> _JOB_: Please reproduce the lines below, substituting "magnifying glass" for "magnifier" and leaving everything else unchanged.

══ INFORMATION GIVEN ══

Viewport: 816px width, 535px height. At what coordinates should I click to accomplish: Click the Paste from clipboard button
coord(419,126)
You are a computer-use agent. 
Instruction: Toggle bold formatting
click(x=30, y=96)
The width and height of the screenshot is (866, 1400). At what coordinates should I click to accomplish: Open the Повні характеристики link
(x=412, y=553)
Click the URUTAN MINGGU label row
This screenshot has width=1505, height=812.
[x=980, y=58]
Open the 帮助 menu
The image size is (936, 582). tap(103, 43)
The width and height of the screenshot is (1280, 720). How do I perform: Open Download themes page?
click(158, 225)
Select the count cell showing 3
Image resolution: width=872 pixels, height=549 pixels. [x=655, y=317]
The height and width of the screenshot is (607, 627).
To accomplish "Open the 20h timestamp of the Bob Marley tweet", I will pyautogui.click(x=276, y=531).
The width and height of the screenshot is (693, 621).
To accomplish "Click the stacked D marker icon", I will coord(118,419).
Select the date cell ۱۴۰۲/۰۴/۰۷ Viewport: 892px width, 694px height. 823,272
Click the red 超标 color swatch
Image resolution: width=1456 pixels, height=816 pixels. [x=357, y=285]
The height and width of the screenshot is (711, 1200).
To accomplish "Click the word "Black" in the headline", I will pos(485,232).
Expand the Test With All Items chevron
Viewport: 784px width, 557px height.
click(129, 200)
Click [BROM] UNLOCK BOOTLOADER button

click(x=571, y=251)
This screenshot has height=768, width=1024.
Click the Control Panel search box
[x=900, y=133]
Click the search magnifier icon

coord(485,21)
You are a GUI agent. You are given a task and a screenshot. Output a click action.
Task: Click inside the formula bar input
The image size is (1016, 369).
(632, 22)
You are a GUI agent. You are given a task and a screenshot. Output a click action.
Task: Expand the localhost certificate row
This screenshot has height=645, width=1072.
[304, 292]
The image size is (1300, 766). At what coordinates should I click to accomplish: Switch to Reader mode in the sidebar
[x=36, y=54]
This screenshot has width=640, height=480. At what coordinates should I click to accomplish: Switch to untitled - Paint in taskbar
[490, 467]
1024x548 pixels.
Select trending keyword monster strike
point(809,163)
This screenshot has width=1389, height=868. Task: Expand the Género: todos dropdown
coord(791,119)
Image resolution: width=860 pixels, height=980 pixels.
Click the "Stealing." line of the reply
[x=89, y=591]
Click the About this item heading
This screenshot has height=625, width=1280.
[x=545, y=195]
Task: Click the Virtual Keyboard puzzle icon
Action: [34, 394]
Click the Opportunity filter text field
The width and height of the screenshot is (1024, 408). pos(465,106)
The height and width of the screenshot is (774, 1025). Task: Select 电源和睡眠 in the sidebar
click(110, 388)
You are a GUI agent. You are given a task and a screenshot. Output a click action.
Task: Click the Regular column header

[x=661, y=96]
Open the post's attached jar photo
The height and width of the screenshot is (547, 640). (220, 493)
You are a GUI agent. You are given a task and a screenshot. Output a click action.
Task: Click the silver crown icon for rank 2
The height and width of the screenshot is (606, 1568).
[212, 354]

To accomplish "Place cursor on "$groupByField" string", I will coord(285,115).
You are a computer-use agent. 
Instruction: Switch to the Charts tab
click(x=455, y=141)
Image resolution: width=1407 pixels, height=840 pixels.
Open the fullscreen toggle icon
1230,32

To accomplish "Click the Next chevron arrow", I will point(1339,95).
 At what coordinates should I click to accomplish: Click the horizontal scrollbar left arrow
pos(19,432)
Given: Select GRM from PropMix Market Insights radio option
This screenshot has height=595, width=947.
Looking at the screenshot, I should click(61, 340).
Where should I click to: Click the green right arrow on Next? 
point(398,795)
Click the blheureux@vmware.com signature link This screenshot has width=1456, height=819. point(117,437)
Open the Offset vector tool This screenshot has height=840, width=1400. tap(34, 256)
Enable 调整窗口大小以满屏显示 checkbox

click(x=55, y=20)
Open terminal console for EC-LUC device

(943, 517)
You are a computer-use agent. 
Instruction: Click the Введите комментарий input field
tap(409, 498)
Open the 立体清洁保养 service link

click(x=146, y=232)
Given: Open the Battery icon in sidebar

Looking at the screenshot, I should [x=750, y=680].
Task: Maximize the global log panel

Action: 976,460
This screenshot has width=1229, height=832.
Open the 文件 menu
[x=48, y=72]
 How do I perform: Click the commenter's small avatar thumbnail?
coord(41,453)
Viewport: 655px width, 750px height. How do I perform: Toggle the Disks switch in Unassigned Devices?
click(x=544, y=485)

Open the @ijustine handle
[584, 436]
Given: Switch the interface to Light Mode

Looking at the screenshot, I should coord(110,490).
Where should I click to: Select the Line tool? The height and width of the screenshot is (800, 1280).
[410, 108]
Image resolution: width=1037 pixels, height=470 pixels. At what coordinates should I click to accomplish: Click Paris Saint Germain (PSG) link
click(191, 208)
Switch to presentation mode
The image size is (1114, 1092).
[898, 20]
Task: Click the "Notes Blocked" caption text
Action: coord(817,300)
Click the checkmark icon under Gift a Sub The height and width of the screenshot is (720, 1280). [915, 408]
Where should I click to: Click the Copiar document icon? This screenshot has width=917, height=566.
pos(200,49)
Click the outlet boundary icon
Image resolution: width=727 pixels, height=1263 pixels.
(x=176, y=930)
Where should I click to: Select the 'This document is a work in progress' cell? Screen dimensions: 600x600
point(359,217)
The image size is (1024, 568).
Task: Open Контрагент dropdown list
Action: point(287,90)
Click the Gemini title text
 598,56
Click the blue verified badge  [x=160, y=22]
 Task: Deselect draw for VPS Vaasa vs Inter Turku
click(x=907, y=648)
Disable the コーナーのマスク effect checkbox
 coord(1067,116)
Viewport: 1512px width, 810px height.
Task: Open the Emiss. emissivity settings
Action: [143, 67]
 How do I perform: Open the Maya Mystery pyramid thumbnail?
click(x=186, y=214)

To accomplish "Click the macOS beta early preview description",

═══

> _ANSWER_:
Viewport: 816px width, 535px height. At what coordinates should I click to accomplish: Click the Paste from clipboard button
coord(419,126)
You are a computer-use agent. 
Instruction: Toggle bold formatting
click(x=30, y=96)
The width and height of the screenshot is (866, 1400). At what coordinates should I click to accomplish: Open the Повні характеристики link
(x=412, y=553)
Click the URUTAN MINGGU label row
This screenshot has width=1505, height=812.
[x=980, y=58]
Open the 帮助 menu
The image size is (936, 582). tap(103, 43)
The width and height of the screenshot is (1280, 720). How do I perform: Open Download themes page?
click(158, 225)
Select the count cell showing 3
Image resolution: width=872 pixels, height=549 pixels. [x=655, y=317]
The height and width of the screenshot is (607, 627).
To accomplish "Open the 20h timestamp of the Bob Marley tweet", I will pyautogui.click(x=276, y=531).
The width and height of the screenshot is (693, 621).
To accomplish "Click the stacked D marker icon", I will coord(118,419).
Select the date cell ۱۴۰۲/۰۴/۰۷ Viewport: 892px width, 694px height. 823,272
Click the red 超标 color swatch
Image resolution: width=1456 pixels, height=816 pixels. [x=357, y=285]
The height and width of the screenshot is (711, 1200).
To accomplish "Click the word "Black" in the headline", I will pos(485,232).
Expand the Test With All Items chevron
Viewport: 784px width, 557px height.
click(129, 200)
Click [BROM] UNLOCK BOOTLOADER button

click(x=571, y=251)
This screenshot has height=768, width=1024.
Click the Control Panel search box
[x=900, y=133]
Click the search magnifying glass icon

coord(485,21)
You are a GUI agent. You are given a task and a screenshot. Output a click action.
Task: Click inside the formula bar input
The image size is (1016, 369).
(632, 22)
You are a GUI agent. You are given a task and a screenshot. Output a click action.
Task: Expand the localhost certificate row
This screenshot has height=645, width=1072.
[304, 292]
The image size is (1300, 766). At what coordinates should I click to accomplish: Switch to Reader mode in the sidebar
[x=36, y=54]
This screenshot has width=640, height=480. At what coordinates should I click to accomplish: Switch to untitled - Paint in taskbar
[490, 467]
1024x548 pixels.
Select trending keyword monster strike
point(809,163)
This screenshot has width=1389, height=868. Task: Expand the Género: todos dropdown
coord(791,119)
Image resolution: width=860 pixels, height=980 pixels.
Click the "Stealing." line of the reply
[x=89, y=591]
Click the About this item heading
This screenshot has height=625, width=1280.
[x=545, y=195]
Task: Click the Virtual Keyboard puzzle icon
Action: [34, 394]
Click the Opportunity filter text field
The width and height of the screenshot is (1024, 408). pos(465,106)
The height and width of the screenshot is (774, 1025). Task: Select 电源和睡眠 in the sidebar
click(110, 388)
You are a GUI agent. You are given a task and a screenshot. Output a click action.
Task: Click the Regular column header

[x=661, y=96]
Open the post's attached jar photo
The height and width of the screenshot is (547, 640). (220, 493)
You are a GUI agent. You are given a task and a screenshot. Output a click action.
Task: Click the silver crown icon for rank 2
The height and width of the screenshot is (606, 1568).
[212, 354]

To accomplish "Place cursor on "$groupByField" string", I will coord(285,115).
You are a computer-use agent. 
Instruction: Switch to the Charts tab
click(x=455, y=141)
Image resolution: width=1407 pixels, height=840 pixels.
Open the fullscreen toggle icon
1230,32

To accomplish "Click the Next chevron arrow", I will point(1339,95).
 At what coordinates should I click to accomplish: Click the horizontal scrollbar left arrow
pos(19,432)
Given: Select GRM from PropMix Market Insights radio option
This screenshot has height=595, width=947.
Looking at the screenshot, I should click(61, 340).
Where should I click to: Click the green right arrow on Next? 
point(398,795)
Click the blheureux@vmware.com signature link This screenshot has width=1456, height=819. point(117,437)
Open the Offset vector tool This screenshot has height=840, width=1400. tap(34, 256)
Enable 调整窗口大小以满屏显示 checkbox

click(x=55, y=20)
Open terminal console for EC-LUC device

(943, 517)
You are a computer-use agent. 
Instruction: Click the Введите комментарий input field
tap(409, 498)
Open the 立体清洁保养 service link

click(x=146, y=232)
Given: Open the Battery icon in sidebar

Looking at the screenshot, I should [x=750, y=680].
Task: Maximize the global log panel

Action: 976,460
This screenshot has width=1229, height=832.
Open the 文件 menu
[x=48, y=72]
 How do I perform: Click the commenter's small avatar thumbnail?
coord(41,453)
Viewport: 655px width, 750px height. How do I perform: Toggle the Disks switch in Unassigned Devices?
click(x=544, y=485)

Open the @ijustine handle
[584, 436]
Given: Switch the interface to Light Mode

Looking at the screenshot, I should coord(110,490).
Where should I click to: Select the Line tool? The height and width of the screenshot is (800, 1280).
[410, 108]
Image resolution: width=1037 pixels, height=470 pixels. At what coordinates should I click to accomplish: Click Paris Saint Germain (PSG) link
click(191, 208)
Switch to presentation mode
The image size is (1114, 1092).
[898, 20]
Task: Click the "Notes Blocked" caption text
Action: coord(817,300)
Click the checkmark icon under Gift a Sub The height and width of the screenshot is (720, 1280). [915, 408]
Where should I click to: Click the Copiar document icon? This screenshot has width=917, height=566.
pos(200,49)
Click the outlet boundary icon
Image resolution: width=727 pixels, height=1263 pixels.
(x=176, y=930)
Where should I click to: Select the 'This document is a work in progress' cell? Screen dimensions: 600x600
point(359,217)
The image size is (1024, 568).
Task: Open Контрагент dropdown list
Action: point(287,90)
Click the Gemini title text
 598,56
Click the blue verified badge  [x=160, y=22]
 Task: Deselect draw for VPS Vaasa vs Inter Turku
click(x=907, y=648)
Disable the コーナーのマスク effect checkbox
 coord(1067,116)
Viewport: 1512px width, 810px height.
Task: Open the Emiss. emissivity settings
Action: [143, 67]
 How do I perform: Open the Maya Mystery pyramid thumbnail?
click(x=186, y=214)

To accomplish "Click the macOS beta early preview description",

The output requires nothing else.